But there are specific circumstances, particularly when a business is under financial pressure, where that separation becomes thinner than most directors realise. Understanding where those gaps exist is not about fear. It is about making informed decisions while you still have full control of the outcome.

This article walks through the main areas where personal assets, including the family home, can come into scope during financial distress. Not because it is inevitable, but because directors who understand this early are the ones with the most options.

The 'PTY LTD' Myth


A proprietary limited company is a separate legal entity. In theory, creditors can only pursue the company, not you personally. That protection is real. But it is not unconditional.

There are several pathways through which personal assets, including the family home, can come into scope when a business is in trouble. Most directors are unaware of all of them. Let's walk through each one clearly.

Personal Guarantees


This is one of the areas directors are most often surprised by, and it deserves careful attention.

When you signed your commercial lease, your business loan, your equipment finance, or your trade credit account, there is a strong chance you also signed a personal guarantee. That document makes you personally responsible for the debt if the company cannot pay.

Lenders understand limited liability well. Personal guarantees are how they structure their exposure around it. If your business owes $400,000 on a secured facility and you signed a personal guarantee, the lender can pursue your personal assets once the company defaults. The company structure does not change that obligation.

A useful starting point is to ask yourself: what have I personally guaranteed, and for how much? Getting clarity on that number is one of the most practical things a director under pressure can do. 

Mortgages and Caveats



A less commonly discussed exposure is the way creditors can formally register an interest against your personal property, even before a formal insolvency process begins.

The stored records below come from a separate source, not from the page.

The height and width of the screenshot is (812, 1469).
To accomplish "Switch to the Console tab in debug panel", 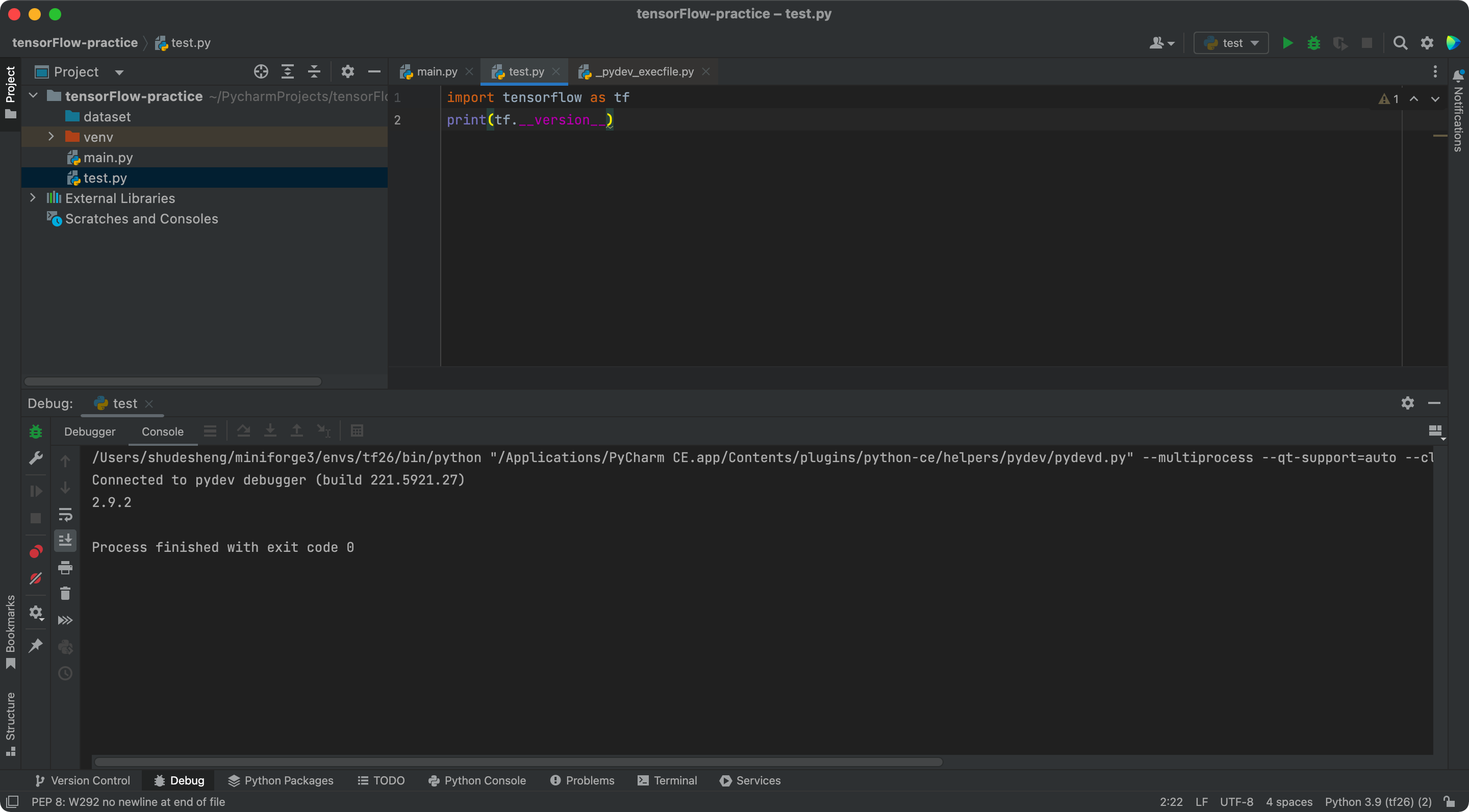I will (162, 431).
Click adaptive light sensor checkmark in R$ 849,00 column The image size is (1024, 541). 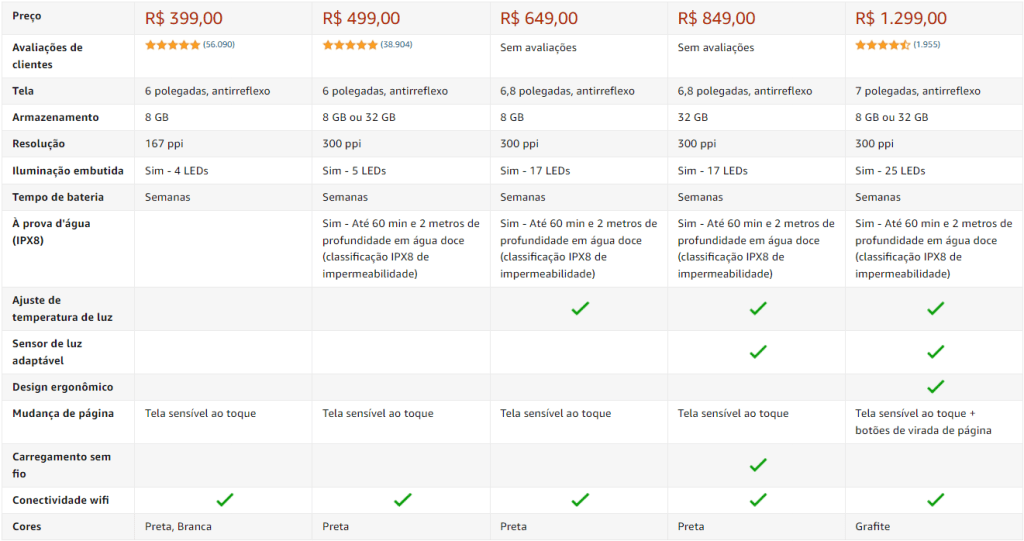pos(758,352)
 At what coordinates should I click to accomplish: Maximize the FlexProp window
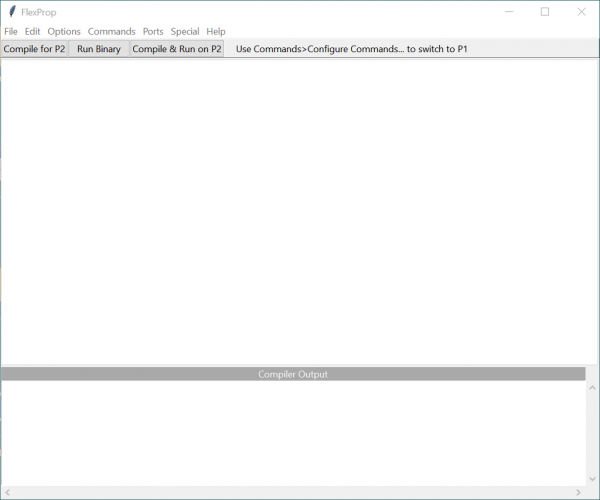pyautogui.click(x=545, y=12)
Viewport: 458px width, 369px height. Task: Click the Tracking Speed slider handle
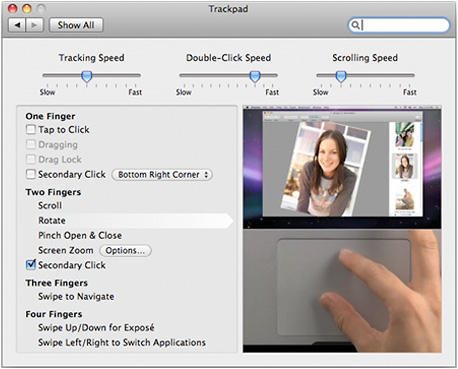coord(87,76)

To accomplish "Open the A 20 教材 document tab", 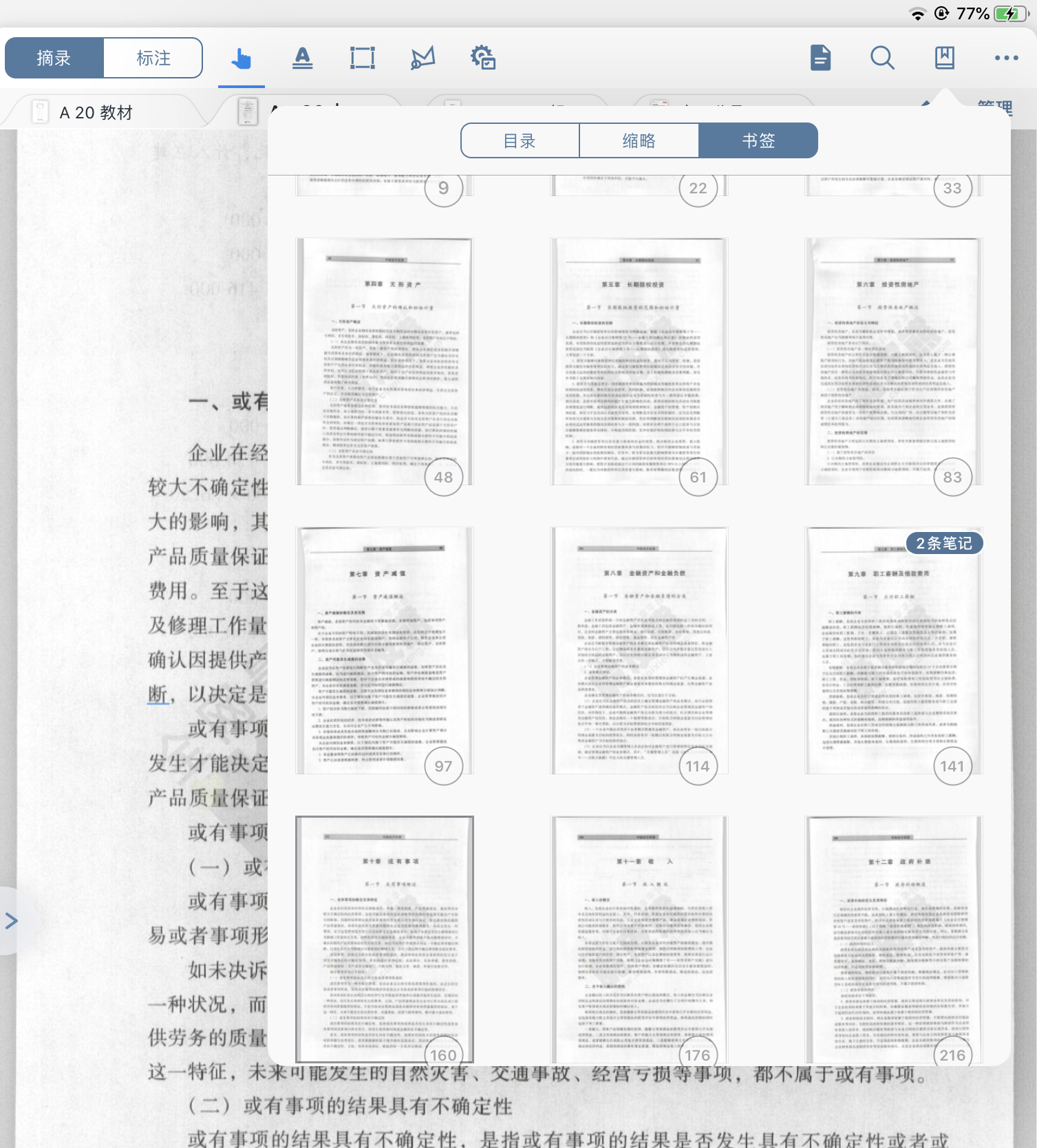I will 96,113.
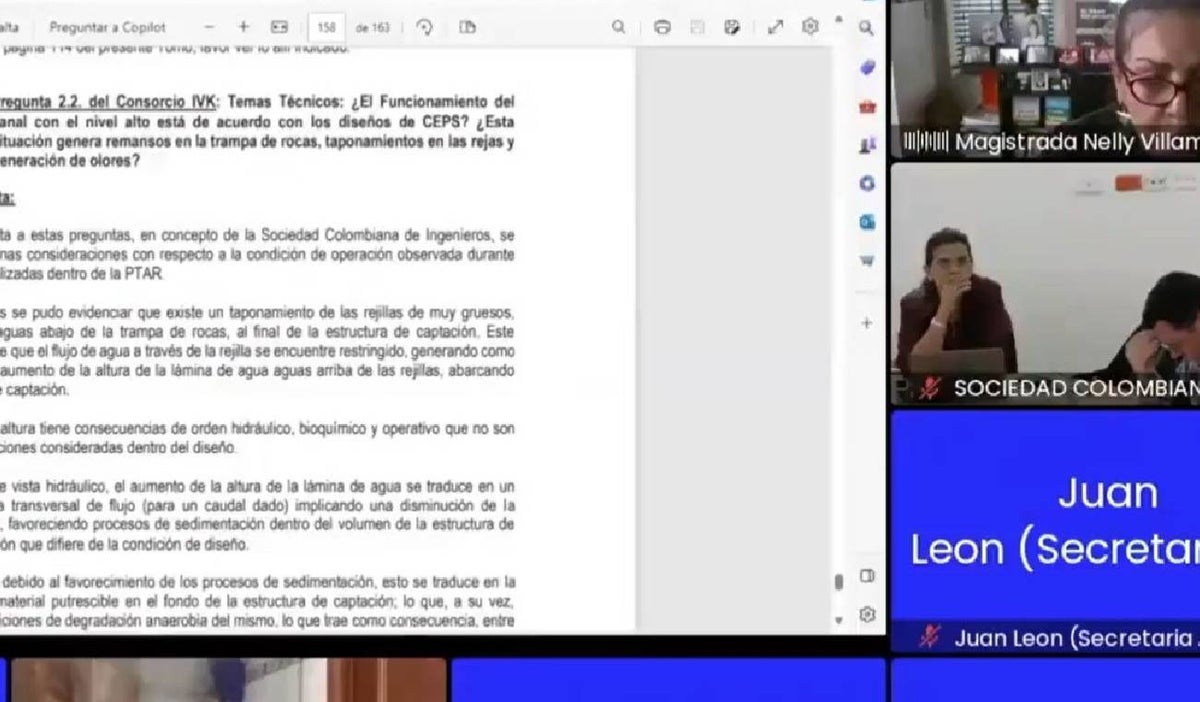Open search in the PDF toolbar

pos(619,27)
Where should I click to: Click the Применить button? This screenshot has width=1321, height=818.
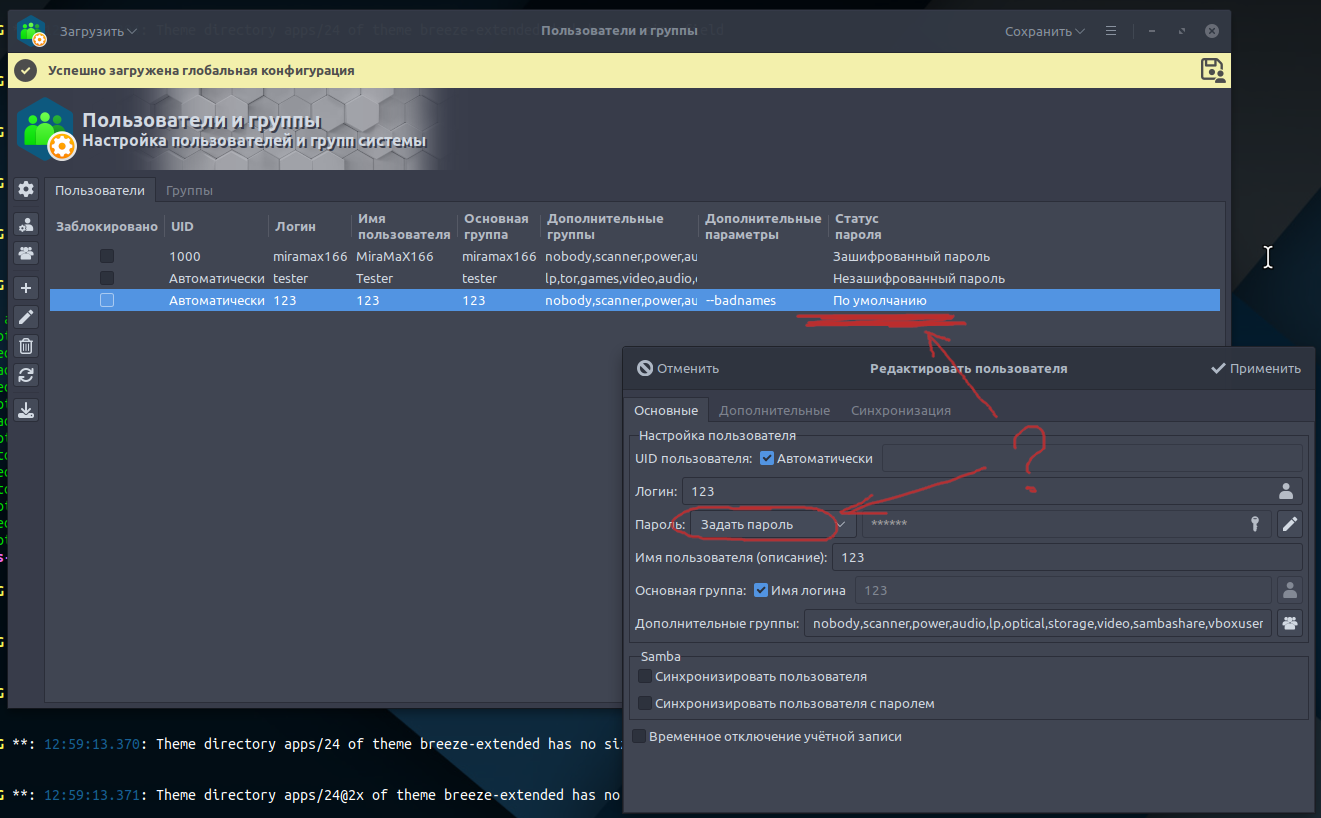pyautogui.click(x=1256, y=368)
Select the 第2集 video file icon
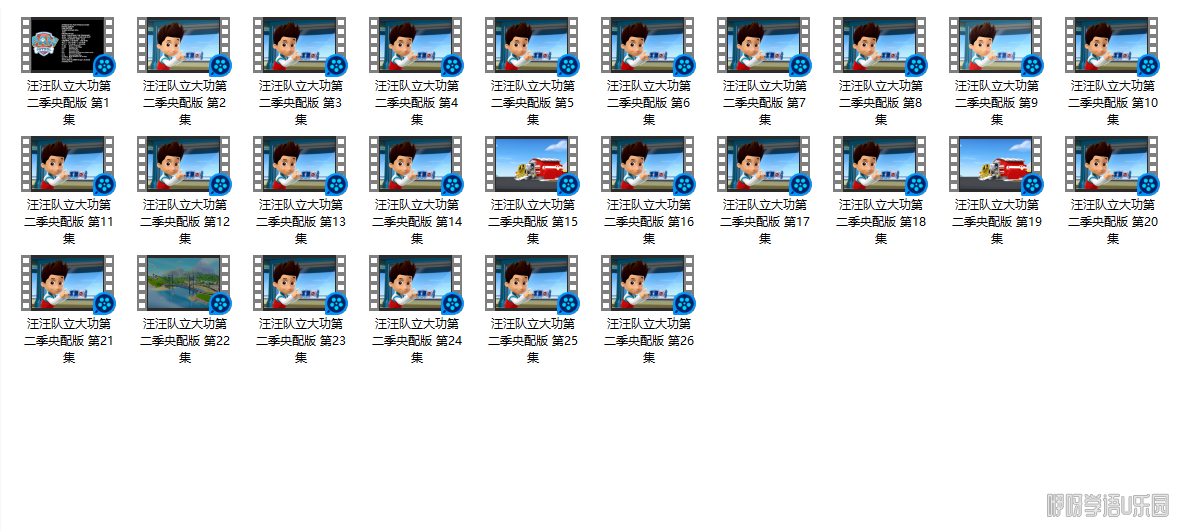 click(184, 46)
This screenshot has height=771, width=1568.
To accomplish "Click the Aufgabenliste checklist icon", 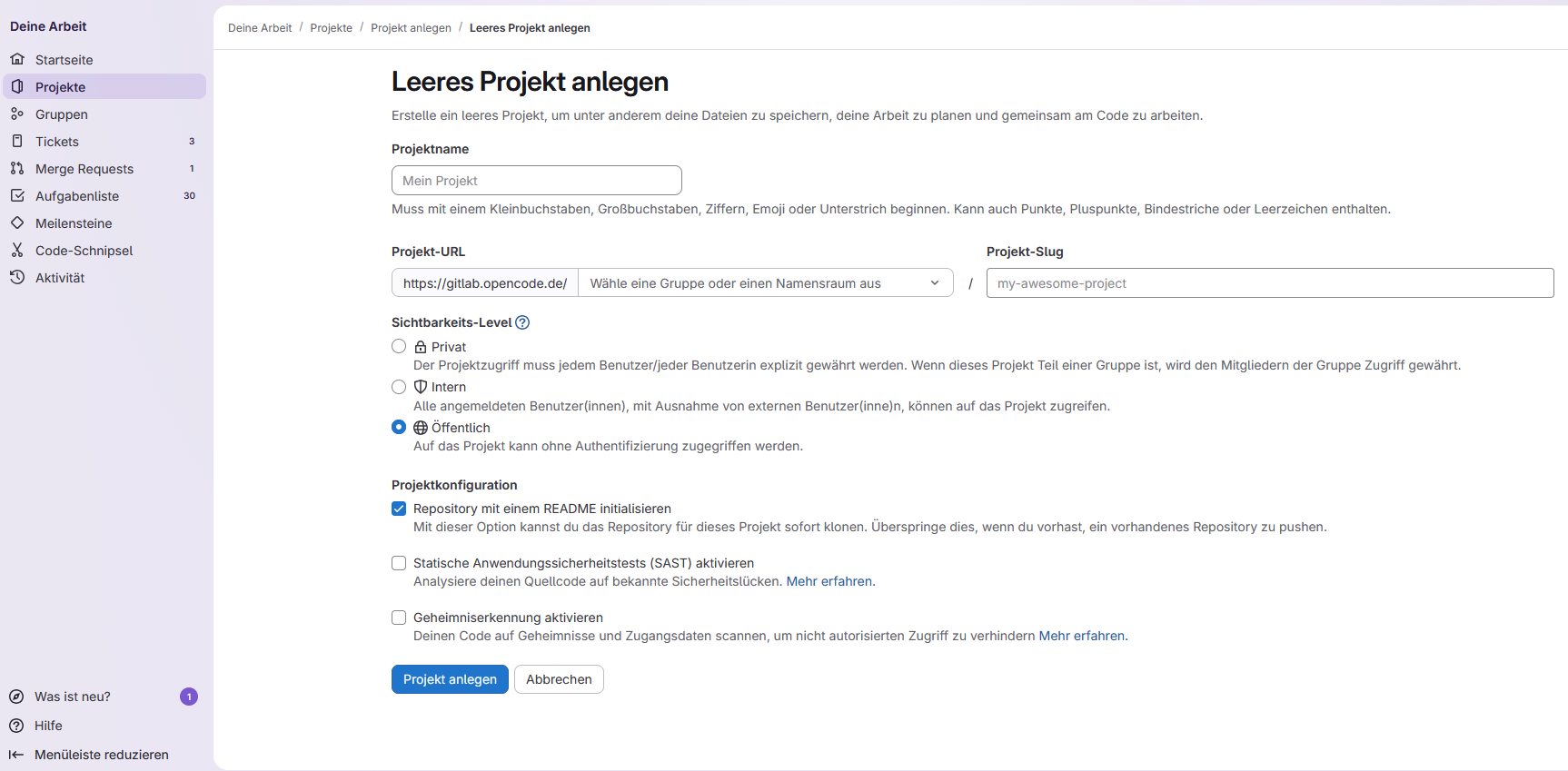I will [x=17, y=195].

When a director has secured a debt against real property, the creditor may be entitled to register a mortgage over that property on the title. This means that even if you are not in default today, that registered interest sits on your title and affects your ability to sell, refinance, or otherwise deal with the property freely until the underlying debt is resolved.

Separately, a creditor who obtains a court judgment against a director personally can register a caveat over personal property. A caveat is a formal notice on the title that prevents certain dealings with the property until the matter is resolved. It does not transfer ownership, but it creates a significant practical obstacle and signals to other parties, including banks, that there is a dispute or liability attached to the property.

In distress situations, these registrations can appear quickly and often come as a surprise to directors who believed the debt was a company matter. The practical effect on day-to-day life can be considerable. Refinancing becomes difficult. Selling the property to access equity requires the registered interest to be discharged first, which typically means settling the underlying debt.

Understanding whether any creditor has the contractual right to register against your personal property, and whether any registrations already exist, is an important part of understanding your full exposure picture.

Director's Penalty Notices (DPN)


The Australian Taxation Office has the power to hold directors personally liable for specific company tax debts through Director Penalty Notices, commonly known as DPNs.

The three categories of tax that can trigger a DPN are:

  • GST: tax on top of invoices
  • PAYG Withholding: tax withheld from employee wages
  • Superannuation Guarantee Charge: unpaid super obligations

If a company has fallen behind on any of these, the ATO can issue a DPN that makes the director personally responsible for the outstanding amount. Once issued, the options to respond are limited and time-sensitive.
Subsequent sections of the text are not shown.